ICAME CORPUS COLLECTION - INFORMATION
Brown Corpus, untagged text format I
A revised version of the Brown Corpus with upper- and lower-case
letters and other features which reduce the need for special codes
and make the material more easily readable. A number of errors found
during the tagging of the corpus have been corrected. Typographical
information is preserved; the same line division is used as in the
original version from Brown University except that words at the end
of the line are never divided.
Example:
A01 0010 The Fulton County Grand Jury said Friday an investigation
A01 0020 of Atlanta's recent primary election produced "no evidence" that
A01 0030 any irregularities took place. The jury further said in term-end
A01 0040 presentments that the City Executive Committee, which had over-all
A01 0050 charge of the election, "deserves the praise and thanks of the
A01 0060 City of Atlanta" for the manner in which the election was conducted.
Brown Corpus, untagged text format II
This version is identical to text format I, but typographical
information is reduced and the line division is new.
Example:
A01 0010 1 The Fulton County Grand Jury said Friday an investigation
A01 0020 1 of Atlanta's recent primary election produced "no evidence"
A01 0020 9 that any irregularities took place.
A01 0030 5 The jury further said in term-end presentments that
A01 0040 3 the City Executive Committee, which had over-all charge
A01 0050 2 of the election, "deserves the praise and thanks of
A01 0050 11 the City of Atlanta" for the manner in which the election
A01 0060 11 was conducted.
Brown Corpus, WordCruncher version
This is an indexed version of the Brown Corpus. It can only be used
with WordCruncher. See the article by Randall Jones, ICAME Journal
11, pp. 44-47.
Example:
|CPress_Reportage
|PA01
|S1 The Fulton County Grand Jury said Friday an investigation of Atlanta's
recent primary election produced "no evidence" that any irregularities took
place.
|S2 The jury further said in term-end presentments that the City Executive
Committee, which had over-all charge of the election, "deserves the praise and
thanks of the City of Atlanta" for the manner in which the election was
conducted.
Conditions on the use of ICAME corpus material
The primary purposes of the International Computer Archive of
Modern English (ICAME) are:
- collecting and distributing information on (i)
English language material available for computer processing; and
(ii) linguistic research completed or in progress on this
material;
- compiling an archive of corpora to be located at the
University of Bergen, from where copies of the material can be
obtained at cost.
The following conditions govern the use of corpus material
distributed through ICAME:
- No copies of corpora, or parts of corpora, are to be
distributed under any circumstances without the written permission
of ICAME.
- Print-outs of corpora, or parts thereof, are to be used for
bona fide research of a non-profit nature. Holders of copies of
corpora may not reproduce any texts, or parts of texts, for any
purpose other than scholarly research without getting the written
permission of the individual copyright holders, as listed in the
manual or record sheet accompanying the corpus in question. (For
material where there is no known copyright holder, the person(s)

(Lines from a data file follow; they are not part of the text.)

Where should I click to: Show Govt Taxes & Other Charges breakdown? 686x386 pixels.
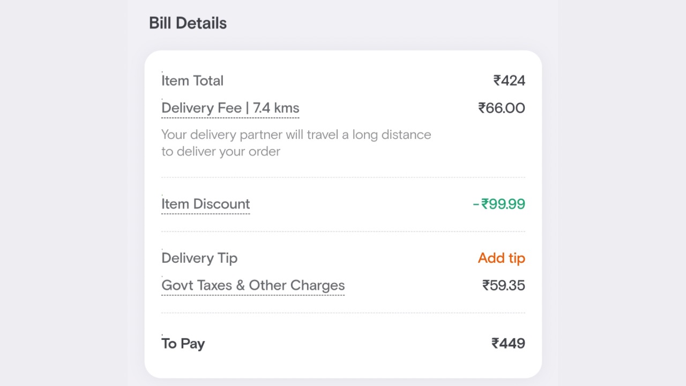252,285
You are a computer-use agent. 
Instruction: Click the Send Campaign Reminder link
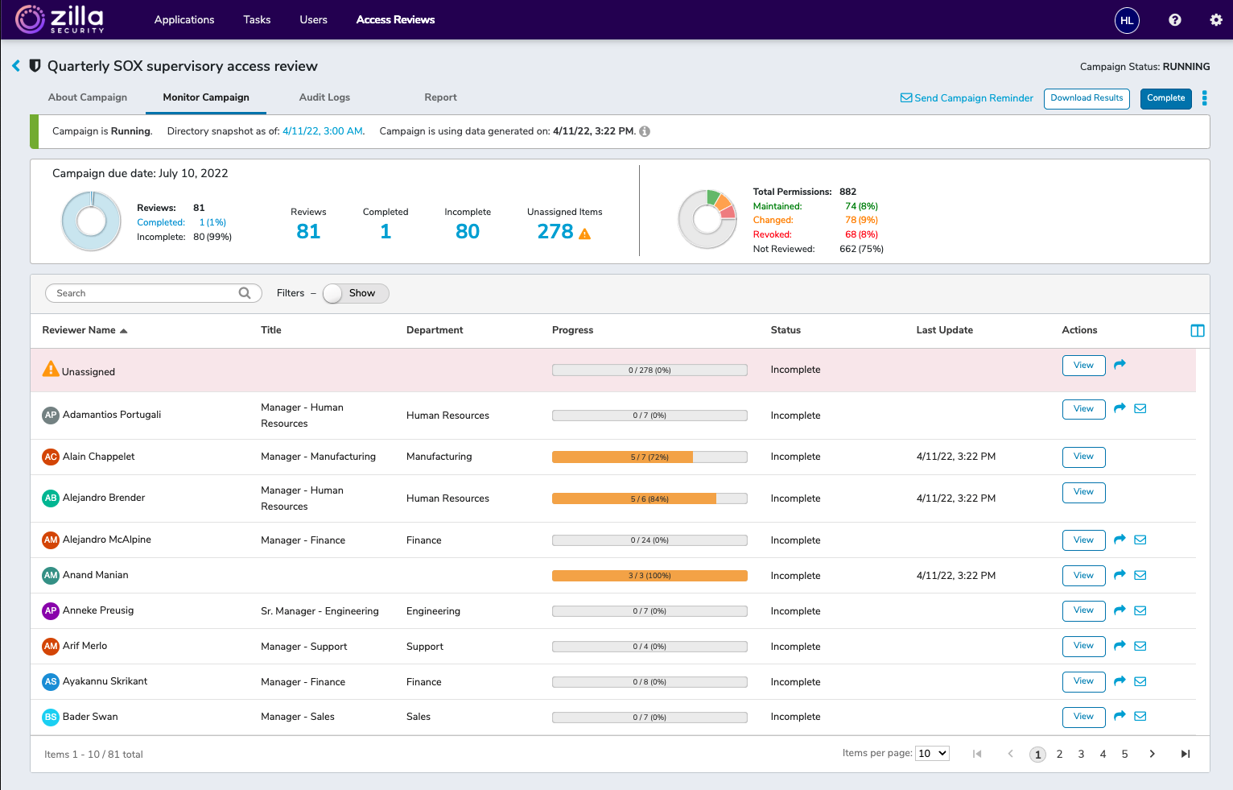click(x=967, y=97)
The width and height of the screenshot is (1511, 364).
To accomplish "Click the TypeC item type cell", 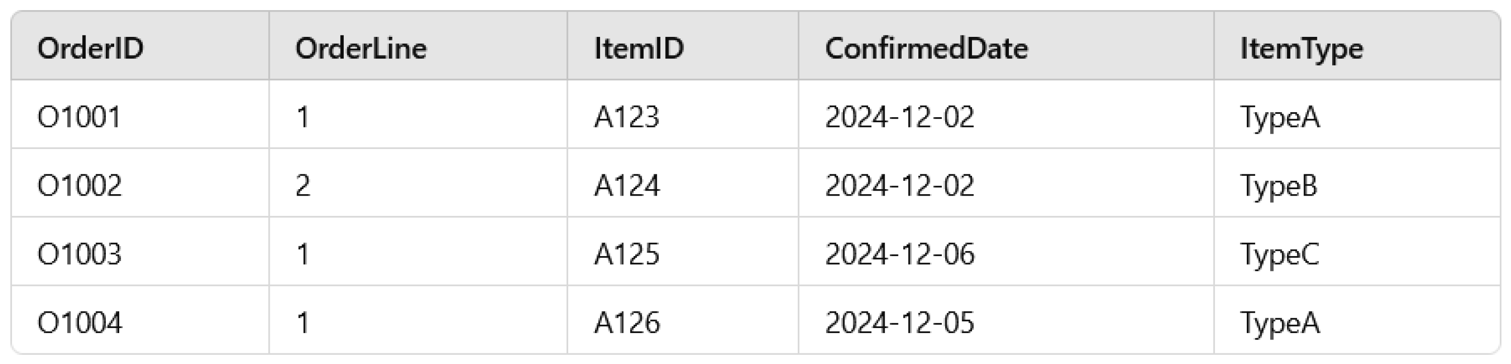I will point(1279,254).
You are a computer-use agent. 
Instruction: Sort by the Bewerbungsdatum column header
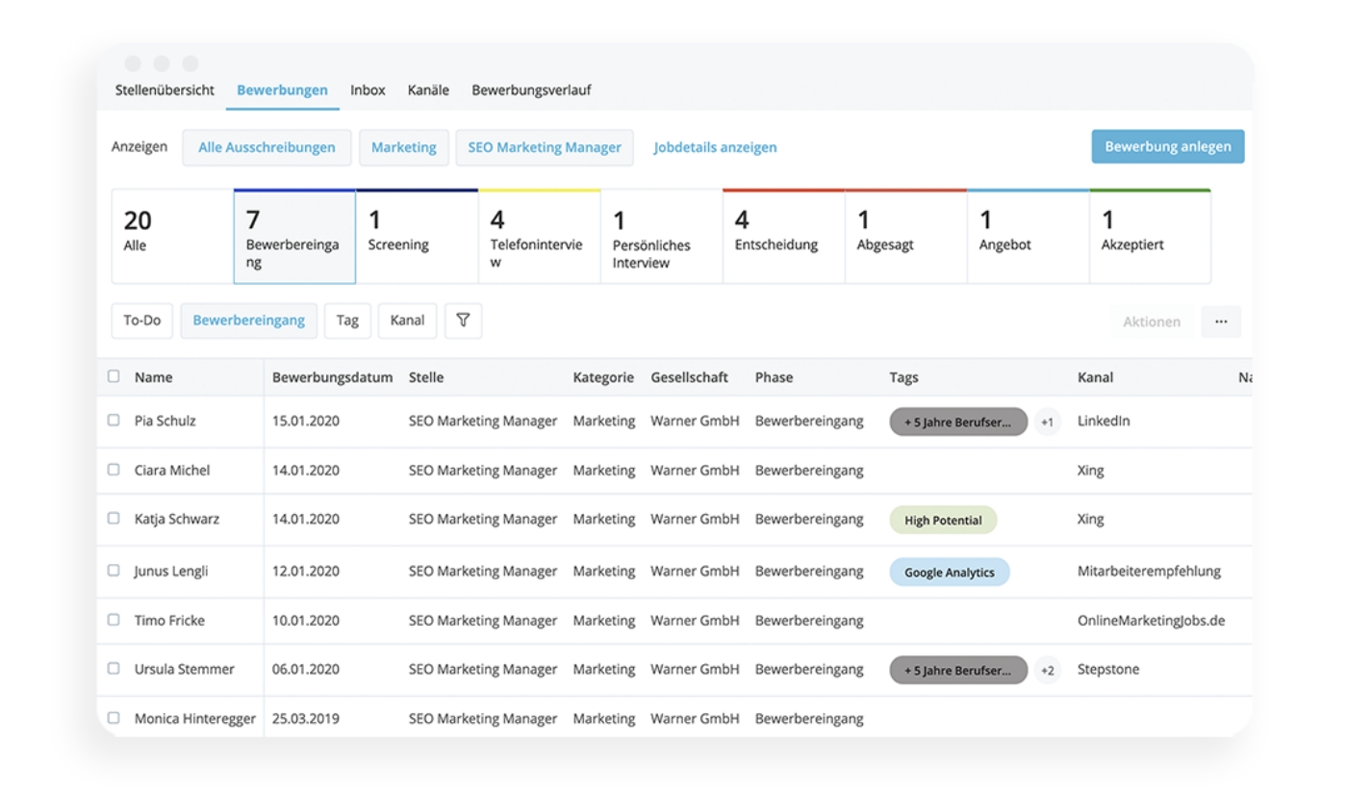click(x=332, y=377)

who originally prepared the material in computerized form will be
regarded as the copyright holder(s).
- Commercial publishers and other non-academic organizations
wishing to make use of part or all of a corpus or a print-out
thereof must obtain permission from all the individual copyright
holders involved.
- The person(s) who originally prepared the material in
computerized form must be acknowledged in every subsequent use of
it.
Use of ICAME texts within an institution
Though ICAME texts cannot be used and distributed outside the
institution making the order, they can be freely used within the
institution (department, faculty, university) for the purposes of
research and teaching. To prevent any use of the material for
commercial and profit-making purposes, it is advisable to limit
access to registered computer users within the institution. The way
this is done may vary depending upon the institution making the
order.